#### Exercise requirements
a) Please rewrite the part of the Mombasa essay below that opens with the words containing "Someone once said" and closes with "whenever we meet.", swapping "temperamental" for "moody".
b) Answer these questions using the Mombasa essay below:
(i) In what month did the writer arrive in Mombasa?
(ii) How many months had the writer spent in Nairobi when the urge to travel began?
(iii) What structure could be seen past the water from the house?
c) Name every place or body of water that the Mombasa essay below mentions by name.

#### Selected extract
Someone once said to me, “the Atlantic Ocean is temperamental,” but not so the Indian Ocean. She has always been a weathered, warm soul whenever we meet.
When two months into Nairobi my body began that incessant knocking that says, “Go. Be. See,” I knew where. I needed water. I needed the Indian Ocean.
I needed Mombasa.
I arrived on a drizzly September morning, carrying Nairobi’s dust and bustle on my shoes. Driving from the airport, my window rolled down, I could feel my skin growing the shiny mist of Mombasa's humidity and through the window, the coastal Kiswahili that is more song than talk, wafted in. We drove all the way to the ocean, to the house I would be staying in. A house so close to the water that its shore housed corrals and each window opened itself to the wind and the waves. And if you looked past the water, you could see Fort Jesus still sitting there—423 years later.
All the more perfect, I thought, to hear what sweet bearings the Indian Ocean had brought me from that other continent that its waters stretches towards. You see, the relationship between the Indian Ocean and the mainland has always been one of reciprocity, a symbiotic coexistence of give and take. She gave and we took, we gave and she took; in a centuries old pact of friendship.

#### Material

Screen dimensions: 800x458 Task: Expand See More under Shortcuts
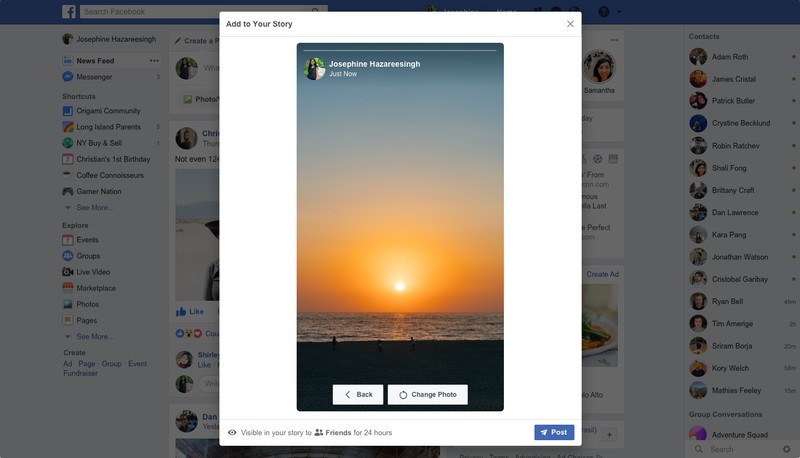tap(95, 208)
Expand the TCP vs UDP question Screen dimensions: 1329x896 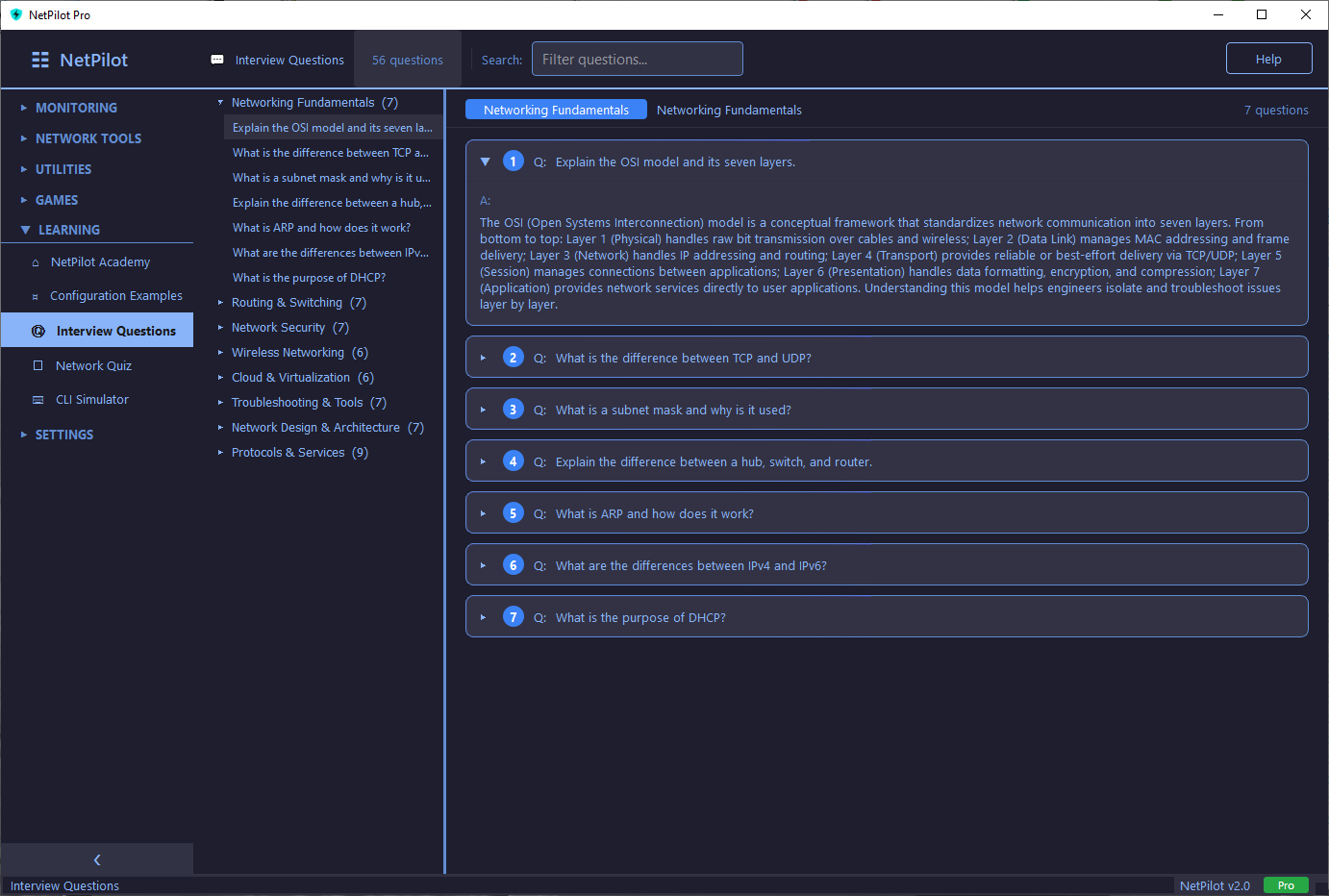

#### Full answers
a)
Someone once said to me, “the Atlantic Ocean is moody,” but not so the Indian Ocean. She has always been a weathered, warm soul whenever we meet.

b)
(i) September
(ii) Two
(iii) Fort Jesus

c) Atlantic Ocean, Indian Ocean, Nairobi, Mombasa, Fort Jesus